Tagesmail - Freitag, den 28. September 2018

Sofort, Hier und Jetzt XIX,

mit Kompromissen in den Abgrund. Ausgerechnet Merkel. Weder kann sie Klardeutsch, noch scharf debattieren. Gerade sie will den Deutschen das Debattieren beibringen.

Überall in den Medien gibt es willfährige Anne Wills, die Gesprächssimulationen mit der Kanzlerin anbieten. Wie kann jemand, auf Seiten der Mächtigen, streiten, der sich asymmetrischer Klarheits-Demobilisierung bedient? Wie kann jemand, auf Seiten der Medien, streiten, der sich meinungslosem Beobachten unterwirft?

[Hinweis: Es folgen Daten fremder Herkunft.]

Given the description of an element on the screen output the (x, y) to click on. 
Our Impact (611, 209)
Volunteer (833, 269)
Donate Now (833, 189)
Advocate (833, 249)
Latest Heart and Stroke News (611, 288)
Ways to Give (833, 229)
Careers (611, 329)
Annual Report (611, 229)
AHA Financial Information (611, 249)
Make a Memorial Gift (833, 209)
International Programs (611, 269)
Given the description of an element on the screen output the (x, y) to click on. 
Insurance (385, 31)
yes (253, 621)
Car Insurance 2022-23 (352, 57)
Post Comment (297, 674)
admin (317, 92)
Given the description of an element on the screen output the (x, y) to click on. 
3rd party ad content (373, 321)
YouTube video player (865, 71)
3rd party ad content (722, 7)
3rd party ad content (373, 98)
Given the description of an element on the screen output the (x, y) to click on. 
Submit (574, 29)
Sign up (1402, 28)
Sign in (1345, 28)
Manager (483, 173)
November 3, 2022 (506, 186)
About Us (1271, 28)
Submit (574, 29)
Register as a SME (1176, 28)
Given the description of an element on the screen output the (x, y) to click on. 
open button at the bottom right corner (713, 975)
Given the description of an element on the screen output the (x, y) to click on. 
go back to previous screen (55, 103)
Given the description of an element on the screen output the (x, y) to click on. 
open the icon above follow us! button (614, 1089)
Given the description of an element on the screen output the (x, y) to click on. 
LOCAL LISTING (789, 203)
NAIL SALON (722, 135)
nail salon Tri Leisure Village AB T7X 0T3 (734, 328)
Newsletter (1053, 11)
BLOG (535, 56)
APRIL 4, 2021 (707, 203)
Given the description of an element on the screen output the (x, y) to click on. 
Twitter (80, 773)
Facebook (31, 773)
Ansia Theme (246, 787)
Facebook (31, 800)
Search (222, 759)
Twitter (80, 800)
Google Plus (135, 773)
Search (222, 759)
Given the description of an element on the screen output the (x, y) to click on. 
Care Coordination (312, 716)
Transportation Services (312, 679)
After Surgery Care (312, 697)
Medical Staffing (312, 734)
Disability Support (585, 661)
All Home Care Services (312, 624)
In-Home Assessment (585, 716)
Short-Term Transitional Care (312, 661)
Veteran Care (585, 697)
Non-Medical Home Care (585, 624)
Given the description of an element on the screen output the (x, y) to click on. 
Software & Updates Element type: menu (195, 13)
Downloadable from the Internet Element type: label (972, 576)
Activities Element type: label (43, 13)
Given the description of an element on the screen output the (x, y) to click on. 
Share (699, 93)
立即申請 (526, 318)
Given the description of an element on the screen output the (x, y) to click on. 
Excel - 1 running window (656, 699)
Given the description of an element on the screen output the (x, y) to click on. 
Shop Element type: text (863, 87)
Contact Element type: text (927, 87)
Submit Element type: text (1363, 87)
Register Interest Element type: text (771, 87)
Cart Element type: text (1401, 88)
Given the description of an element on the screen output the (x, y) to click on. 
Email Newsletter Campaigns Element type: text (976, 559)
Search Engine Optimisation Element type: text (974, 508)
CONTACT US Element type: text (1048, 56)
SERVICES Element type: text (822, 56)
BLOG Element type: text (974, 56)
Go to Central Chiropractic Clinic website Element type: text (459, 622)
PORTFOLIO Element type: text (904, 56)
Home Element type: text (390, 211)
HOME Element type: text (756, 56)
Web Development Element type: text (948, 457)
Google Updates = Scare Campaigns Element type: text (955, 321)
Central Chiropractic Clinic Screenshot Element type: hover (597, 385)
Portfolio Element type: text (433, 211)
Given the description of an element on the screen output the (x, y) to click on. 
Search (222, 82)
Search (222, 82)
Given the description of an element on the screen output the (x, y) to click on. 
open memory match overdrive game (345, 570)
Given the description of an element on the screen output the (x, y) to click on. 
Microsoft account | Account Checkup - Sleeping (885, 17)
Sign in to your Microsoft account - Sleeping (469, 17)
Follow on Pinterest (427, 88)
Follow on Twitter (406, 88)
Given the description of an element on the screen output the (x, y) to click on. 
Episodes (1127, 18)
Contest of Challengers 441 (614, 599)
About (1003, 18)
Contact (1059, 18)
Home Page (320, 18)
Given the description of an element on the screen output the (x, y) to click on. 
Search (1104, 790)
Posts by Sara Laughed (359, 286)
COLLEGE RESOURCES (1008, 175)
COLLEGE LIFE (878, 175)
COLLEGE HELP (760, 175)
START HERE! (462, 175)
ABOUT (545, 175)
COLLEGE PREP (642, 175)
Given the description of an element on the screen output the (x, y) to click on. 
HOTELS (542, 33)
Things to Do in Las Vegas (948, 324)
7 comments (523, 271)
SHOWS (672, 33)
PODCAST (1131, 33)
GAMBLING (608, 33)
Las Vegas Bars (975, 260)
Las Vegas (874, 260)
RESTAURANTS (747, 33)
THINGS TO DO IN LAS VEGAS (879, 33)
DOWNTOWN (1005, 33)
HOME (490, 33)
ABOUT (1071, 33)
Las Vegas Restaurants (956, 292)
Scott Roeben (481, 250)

Mächtige haben Meinungen, wollen sie aber nicht verraten, damit sie keine Angriffe provozieren. Beobachter haben Meinungen, wollen sich aber nicht kenntlich machen. Sie könnten ihre Nähe zu den Mächtigen gefährden.

Wer war es, der den direkten Schlagabtausch der Kandidaten im Wahlkampf stets verweigerte – stattdessen Stichworte bevorzugte, deren Beantwortung sie mit ihren „Kommunikations-Designern“ eingeübt hatte?

Wer sich dem Publikum vorstellt mit dem Satz: Sie kennen mich, der gibt sich transparent. Transparente müssen sich nicht erklären. Schwaben hängen morgens ihre Bettwäsche aus den Fenstern, um zu demonstrieren: heute Nacht sind wir sauber geblieben. Merkel, die Geheimnisvolle, zeigt sich, wie Gott sie schuf und singt zum Frühgebet:

Ich bin klein,
mein Herz ist rein,
soll niemand drin wohnen
als Jesus allein.

Eine Magd Gottes ist für eine christliche Nation ein Mysterium, was beweist, ihre Religion ist den Deutschen ein unergründliches Rätsel. Sie können nicht ...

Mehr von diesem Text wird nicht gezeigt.